The Art of Lighting for Recording Video Oral History Interviews
by Doug Boyd
To capture professional looking video, you do not need expensive equipment. However, you do need to understand how your camera sees the scene. A digital video camera sees differently from the human eye and it needs light to process images. Professional photographers and cinematographers control the light and its effects on the subject. Using “natural light” does not mean that light is not being heavily controlled in professional situations. I prefer the use of lighting kits to control the lighting of an interview scene. This short essay will explore three-point lighting, a basic but an effective technique for lighting an oral history interview that can give your interview a more professional look.
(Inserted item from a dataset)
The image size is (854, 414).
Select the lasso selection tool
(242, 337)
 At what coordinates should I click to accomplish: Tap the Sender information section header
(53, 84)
View a brief video on three-point lighting
Effectively lighting video is about balance and control. In an oral history context, you are typically lighting a human. Lighting a human is different from lighting other objects. Three-point lighting is a basic model for balancing light and shadows, controlling what is illuminated and the degree of illumination of the subject being lit in an oral history interview. If you are not working with a skilled videographer, this will require a great deal of practice involving trial and error. There are different types of lights typically used for video: incandescent, fluorescent, and now LED. The different types have different qualities, which often come down to personal preference. Configuration of lighting can also be different for every camera. Understanding the type of lighting being deployed is crucial to reap fully the benefits of effective lighting. For each new lighting configuration, you should perform a “white balance” on your camera. The white balancing process defines white for your camera in this particular scene under this particular light configuration. This will allow for your camera to represent better colors in this scene. White balance on digital cameras has become automated and sometimes the fully automated setup works quite well. However, sometimes you need to explore the preset white balance settings that typically conform to the lighting types “daylight,” “indoor tungsten,” or “fluorescent.” Achieving the right white balance is critical for your meticulous lighting configuration to work. As the name implies, there are three light sources in three-point lighting. This does not necessarily imply three lights, merely three light sources which can include natural light and reflectors. The three light sources that are critical to three-point lighting are:
- The Key Light
- The Fill Light
- The Back Light (Sometimes referred to as the “Hair Light”)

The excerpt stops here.